Vorsicht mit Zeugnissen!
Eine Sache, die mir bei der Umsetzung der Bibel geholfen hat, ist eine Unterscheidung aus der Gemeindebauliteratur. Nämlich die Unterscheidung von Modell, Zeugnis und Prinzip(1) . Diese Unterscheidung hat nicht nur in Bezug auf Modellgemeinden ihre Berechtigung, sondern auch in der Bibelauslegung.
Bevor wir anfangen umzusetzen, wollen wir lernen, die drei Begriffe voneinander zu unterscheiden, um zu einem tieferen (praktischen) Verständnis der Bibel zu gelangen. Weil die Bibel eben nicht das „Buch von Gott“ ist, sondern das „Buch der Beziehung Gottes mit den Menschen“, finden wir alle drei Bereiche bunt nebeneinander.

1. Zeugnisse

Die Siebzig aber kehrten mit Freuden zurück und sprachen: Herr, auch die Dämonen sind uns untertan in deinem Namen! – Lukas 10,17

Das ist ein typisches Zeugnis. Die Jünger hatten etwas erlebt und berichten jetzt davon. Zeugnisse gibt es viele in der Bibel. In allen Bibelbüchern sind Erfahrungen mit Gott überliefert, die jemand vor langer Zeit gemacht hat. Die Gefahr für die Umsetzung ist nun, dass nicht alles, was jemand mit Gott erlebt hat, auch universal umsetzbar ist. Mit anderen Worten: was bei mir funktioniert hat und wovon ich begeistert bin, muss bei Dir noch lange nicht klappen!
Viele seltsame Theologien und Praktiken haben ihren Ursprung in Zeugnissen.

2. Modelle
In der Bibel kommen nicht nur einzelne Personen vor, es ist auch die Rede von Gemeinden, Diensten usw. Diese haben eine Struktur, ein Modell, nach dem sie funktionieren. Ein Modell ist nichts weiter als eine Art, etwas zu machen. Das gilt im Grossen wie im Kleinen. Gemeinden haben ein Modell, aber auch einzelne Personen können ein Modell für ihren Dienst haben. Ich wage zu behaupten, dass wir alle in irgendeiner Weise Modell haben, nach denen wir unser Christsein und unseren Dienst leben.
Ein Modell entwickelt sich normalerweise aus Zeugnissen. Das, was funktioniert hat, wird wiederholt. Gefährlich wird es, wenn Modelle der Bibel eins zu eins übertragen werden sollen. Wer hat nicht schon einmal von der Gemeinde nach dem Neuen Testament oder der Bibel gehört? Es ist ja auch eine gute Sache, biblisch sein zu wollen. Tatsache ist aber, dass sich das biblische Modell nicht finden lässt. Weder für den einzelnen, noch für die Gemeinde. Die Bibel ist in Bezug auf Modelle im Höchstmass pluralistisch, das zeigt sich z.B. darin, dass sich Vertreter der verschiedensten Leiterschaftsmodelle alle auf die Bibel berufen. Gemeinden, die von einem Ältestenkreis ohne Pastor geleitet werden, berufen sich ebenso auf die Bibel wie pastoralgeleitete Gemeinden.

§ **Zielsetzung**
Welche Begriffe unterscheidet der Text über Zeugnisse in der Bibel? Nennen Sie alle.

§ **Quelldaten**
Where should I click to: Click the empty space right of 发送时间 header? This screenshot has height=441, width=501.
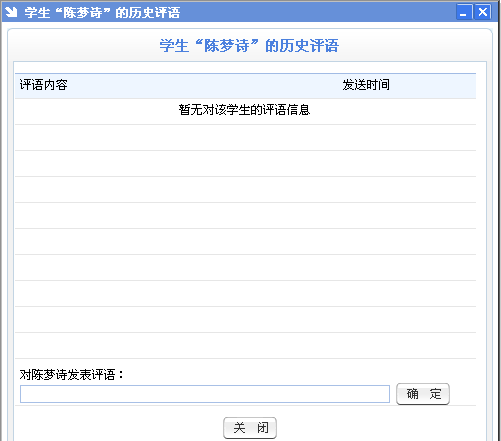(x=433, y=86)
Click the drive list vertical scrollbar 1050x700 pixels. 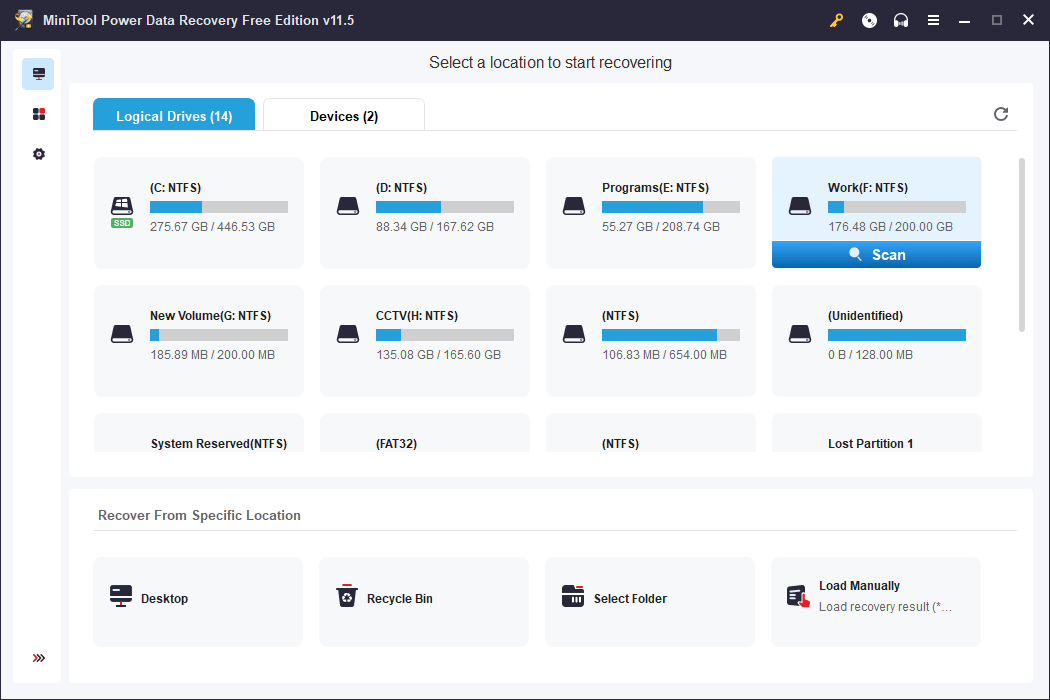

§ **Antwort**
Modell, Zeugnis und Prinzip